Among the constitutive models for rock fractures developed over the years, Barton’s empirical model has been widely used because it is easy to apply and includes several important factors associated with fracture characteristics. Anisotropic behavior of rock joints were investigated experimentally by different researchers. They proposed models that can deal with the strength, deformability, or dilatancy of rock fractures. These models include several parameters and they are much more complicated than Barton’s model. Experimental data found in the literature are used in this paper to formulate a method to simulate anisotropic behavior of rock fractures in accordance with Barton’s model. The shear strength, shear stiffness, and dilation displacement of rock fractures subjected to shearing in all directions can be predicted using the proposed model applied on Barton’s failure criterion parameters.


The mechanical behavior of jointed rock masses is strongly affected by the behavior of fractures. Several empirical and theoretical constitutive models [1-19] were developed to simulate the behavior of rock fractures. Many researchers [20-24] have attempted to predict the shear strength of non-planar rock fractures based on their dilatant behavior. The prediction of the dilatancy phenomenon of regular or irregular fractures subjected to direct shear loading has been addressed by numerous researchers [1, 2, 7, 19, 25-30]. Among these models, Barton’s empirical model has widely been used because it is easy to apply and includes several important factors of fracture properties [31].

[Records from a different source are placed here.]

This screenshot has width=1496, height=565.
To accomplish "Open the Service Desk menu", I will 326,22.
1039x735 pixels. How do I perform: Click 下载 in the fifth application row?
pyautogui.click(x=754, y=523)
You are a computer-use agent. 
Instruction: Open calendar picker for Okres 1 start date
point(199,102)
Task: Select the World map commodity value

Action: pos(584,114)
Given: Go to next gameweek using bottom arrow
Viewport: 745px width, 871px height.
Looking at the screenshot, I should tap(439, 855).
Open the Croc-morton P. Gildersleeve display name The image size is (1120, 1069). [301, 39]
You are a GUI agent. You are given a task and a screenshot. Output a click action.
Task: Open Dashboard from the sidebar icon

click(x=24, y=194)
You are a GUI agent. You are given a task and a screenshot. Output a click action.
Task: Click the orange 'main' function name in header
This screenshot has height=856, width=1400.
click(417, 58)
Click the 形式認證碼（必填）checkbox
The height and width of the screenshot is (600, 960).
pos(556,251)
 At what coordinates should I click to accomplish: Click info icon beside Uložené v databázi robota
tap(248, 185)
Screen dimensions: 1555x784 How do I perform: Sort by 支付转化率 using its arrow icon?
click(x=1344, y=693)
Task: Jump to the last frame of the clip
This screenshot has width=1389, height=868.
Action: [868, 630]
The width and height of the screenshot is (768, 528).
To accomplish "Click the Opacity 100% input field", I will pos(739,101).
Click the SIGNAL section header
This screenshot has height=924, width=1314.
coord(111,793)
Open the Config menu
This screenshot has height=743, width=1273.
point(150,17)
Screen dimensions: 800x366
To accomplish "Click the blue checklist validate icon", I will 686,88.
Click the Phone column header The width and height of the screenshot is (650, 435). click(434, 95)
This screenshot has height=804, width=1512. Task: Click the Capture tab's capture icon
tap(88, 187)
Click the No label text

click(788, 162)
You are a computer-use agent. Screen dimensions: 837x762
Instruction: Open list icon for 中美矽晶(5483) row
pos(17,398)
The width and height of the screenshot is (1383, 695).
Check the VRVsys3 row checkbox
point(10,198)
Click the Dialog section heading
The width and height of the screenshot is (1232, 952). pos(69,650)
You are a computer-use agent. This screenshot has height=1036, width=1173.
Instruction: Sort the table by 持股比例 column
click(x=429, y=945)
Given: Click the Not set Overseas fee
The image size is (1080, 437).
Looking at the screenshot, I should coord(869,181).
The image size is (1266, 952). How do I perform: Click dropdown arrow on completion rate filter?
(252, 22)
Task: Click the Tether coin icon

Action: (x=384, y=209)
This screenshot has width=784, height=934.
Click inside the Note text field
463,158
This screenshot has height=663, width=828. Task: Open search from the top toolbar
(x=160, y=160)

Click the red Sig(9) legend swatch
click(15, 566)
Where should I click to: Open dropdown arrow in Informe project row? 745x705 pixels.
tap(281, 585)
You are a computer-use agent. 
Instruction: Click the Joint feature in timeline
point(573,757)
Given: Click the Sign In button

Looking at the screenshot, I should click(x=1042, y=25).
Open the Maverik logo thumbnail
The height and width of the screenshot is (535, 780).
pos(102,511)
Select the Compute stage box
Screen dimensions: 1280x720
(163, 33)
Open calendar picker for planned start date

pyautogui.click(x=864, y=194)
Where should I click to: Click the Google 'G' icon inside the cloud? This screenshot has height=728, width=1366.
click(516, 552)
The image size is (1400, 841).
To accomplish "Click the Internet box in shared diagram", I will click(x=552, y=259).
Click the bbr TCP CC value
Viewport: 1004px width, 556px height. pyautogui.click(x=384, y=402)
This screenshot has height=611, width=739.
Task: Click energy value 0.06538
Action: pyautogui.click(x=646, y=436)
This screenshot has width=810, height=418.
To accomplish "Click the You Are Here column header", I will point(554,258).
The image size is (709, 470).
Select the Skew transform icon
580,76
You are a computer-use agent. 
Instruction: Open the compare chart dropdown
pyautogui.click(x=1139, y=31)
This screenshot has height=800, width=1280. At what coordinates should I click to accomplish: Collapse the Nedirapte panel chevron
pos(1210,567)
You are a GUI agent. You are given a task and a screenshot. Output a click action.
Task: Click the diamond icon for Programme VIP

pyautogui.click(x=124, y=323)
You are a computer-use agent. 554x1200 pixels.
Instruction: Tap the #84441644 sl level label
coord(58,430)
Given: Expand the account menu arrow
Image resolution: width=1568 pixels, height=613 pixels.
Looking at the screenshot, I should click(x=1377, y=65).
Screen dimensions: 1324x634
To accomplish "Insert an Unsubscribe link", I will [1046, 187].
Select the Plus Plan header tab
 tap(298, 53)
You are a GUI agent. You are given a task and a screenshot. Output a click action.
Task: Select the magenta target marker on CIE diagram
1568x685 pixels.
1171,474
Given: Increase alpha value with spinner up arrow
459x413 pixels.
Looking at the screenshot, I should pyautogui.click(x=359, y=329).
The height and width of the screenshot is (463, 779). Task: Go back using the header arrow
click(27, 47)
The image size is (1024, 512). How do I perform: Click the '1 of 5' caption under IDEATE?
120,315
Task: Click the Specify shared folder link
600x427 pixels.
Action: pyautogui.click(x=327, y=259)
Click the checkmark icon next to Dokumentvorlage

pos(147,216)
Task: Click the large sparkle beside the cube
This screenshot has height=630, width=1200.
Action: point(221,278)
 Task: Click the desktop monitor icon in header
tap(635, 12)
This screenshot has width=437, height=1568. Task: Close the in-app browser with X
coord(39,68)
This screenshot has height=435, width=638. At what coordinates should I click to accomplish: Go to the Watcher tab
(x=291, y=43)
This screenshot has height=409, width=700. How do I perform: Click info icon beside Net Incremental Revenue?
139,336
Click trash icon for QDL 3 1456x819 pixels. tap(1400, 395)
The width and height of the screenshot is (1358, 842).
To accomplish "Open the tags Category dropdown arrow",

The shearing strength of rock fractures is composed of two components: (1) the base friction angle, fb, resulting from two sawed surfaces sliding over each other, which is equal for all shearing directions; and (2) the resistance to sliding and/or shearing of the fracture asperities, which is a geometrical parameter. Consequently, the shear strength of rock fratures will be anisotropic as long as the surface is uneven and displays anisotropy in its geometric property [32].

Huang and Doong [32] conducted an experimental study on the anisotropy in shear strength of fractures by shearing silicon rubber replicas of rock fractures in different directions. They found that: (1) the shear strength of the joints with the same surface morphology might be different when sheared in reverse direction; (2) the effect of anisotropy decreases with increasing normal stress. Their results show that the shear direction changes the shear strength of replicas. They adopted Barton’s failure criterion [26] together with Tse and Cruden’s equation [33] relating the joint roughness coefficient, JRC, with the root mean square, RMS, of the asperity angle. However, they had no specific solution for including the shear direction in the shear strength of rock fractures.

Jing et al. [34, 35], through their experimental study, found that the distribution of the total friction angles, fp , on the nominal plane of the fracture surface (lower block), may be generalized as follows: (1) fp varies with both the shear direction and magnitude of normal stress; (2) the degree of the directional variation of fp decreases with increasing normal stress.